TASKS AND EXERCISES ->
(A) In the mailing list excerpt, which two netperf tests does the writer have in mind for the proposed timestamp protocol?
(B) Reproduce the section of the mailing list excerpt that begins with the words containing "Right. Well now" and ends with "should be OK?".

EXCERPT PROVIDED ->
(begin)

"Eggert, Lars" <lars@netapp.com> writes:

> we tried this too. The TCP timestamps are too coarse-grained for
> datacenter latency measurements, I think under at least Linux and
> FreeBSD they get rounded up to 1ms or something. (Midori, do you
> remember the exact value?)

Right. Well now that you mention it, I do seem to recall having read
that Linux uses the clock ticks (related to the kernel hz value; i.e.
between 250 and 1000 hz depending on configuration) as timestamp units.
I suppose FreeBSD is similar.

> No, but the sender and receiver can agree to embed them every X bytes
> in the stream. Yeah, sometimes that timestamp may be transmitted in
> two segments, but I guess that should be OK?

Right, so a protocol might be something like this (I'm still envisioning
this in the context of the netperf TCP_STREAM / TCP_MAERTS tests):

1. Insert a sufficiently accurate timestamp into the TCP bandwidth
   measurement stream every X bytes (or maybe every X milliseconds?).

2. On the receiver side, look for these timestamps and each time one is
   received, calculate the delay (also in a sufficiently accurate, i.e.
   sub-millisecond, unit). Echo this calculated delay back to the
   sender, probably with a fresh timestamp attached.

3. The sender receives the delay measurements and either just outputs it
   straight away, or holds on to them until the end of the test and
   normalises them to be deltas against the minimum observed delay.

Now, some possible issues with this:

- Are we measuring the right thing? This will measure the time it takes
  a message to get from the application level on one side to the
  application level on another. There are a lot of things that could
  impact this apart from queueing latency; the most obvious one is
  packet loss and retransmissions which will give some spurious results
  I suppose (?). Doing the measurement with UDP packets would alleviate
  this, but then we're back to not being in-stream...

(end)

DATA SEGMENT ->
(begin)

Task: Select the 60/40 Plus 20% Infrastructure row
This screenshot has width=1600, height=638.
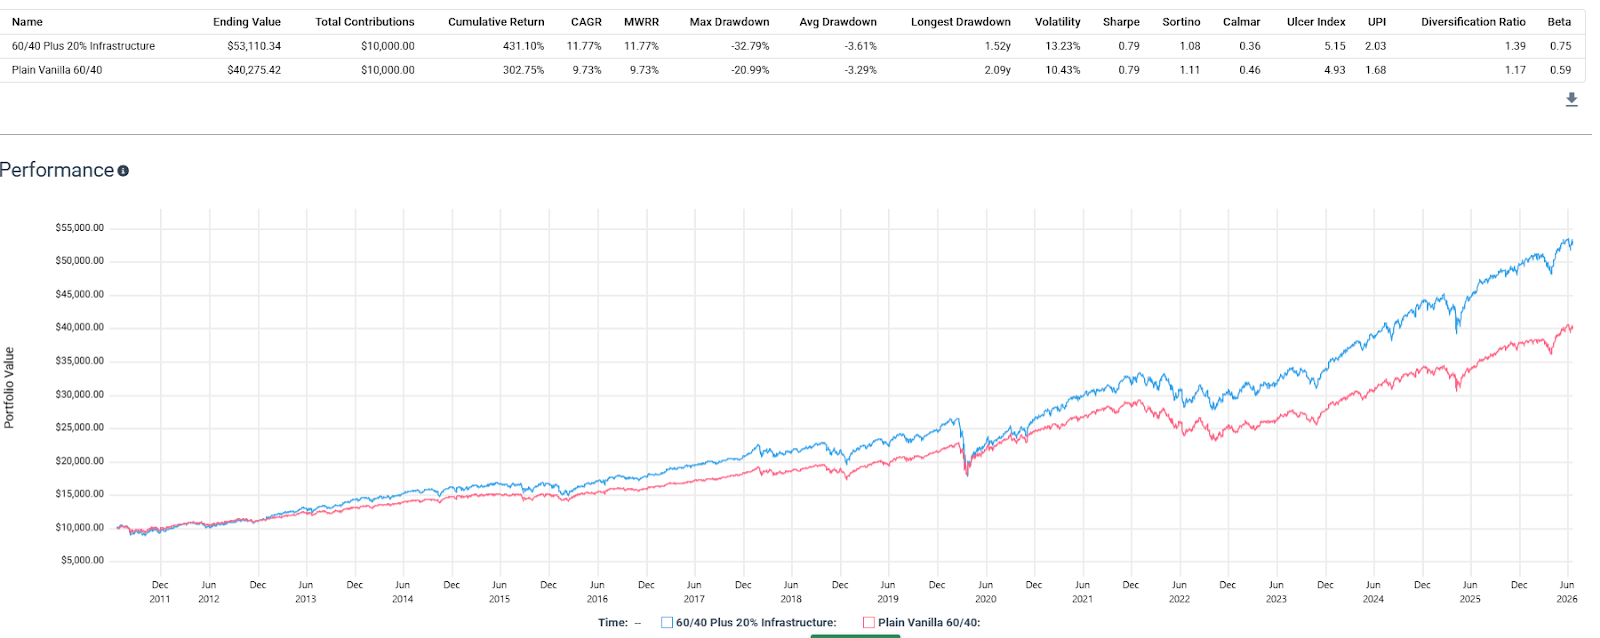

(end)

EXPECTED RESULTS ->
(A) TCP_STREAM and TCP_MAERTS.

(B)
Right. Well now that you mention it, I do seem to recall having read
that Linux uses the clock ticks (related to the kernel hz value; i.e.
between 250 and 1000 hz depending on configuration) as timestamp units.
I suppose FreeBSD is similar.

> No, but the sender and receiver can agree to embed them every X bytes
> in the stream. Yeah, sometimes that timestamp may be transmitted in
> two segments, but I guess that should be OK?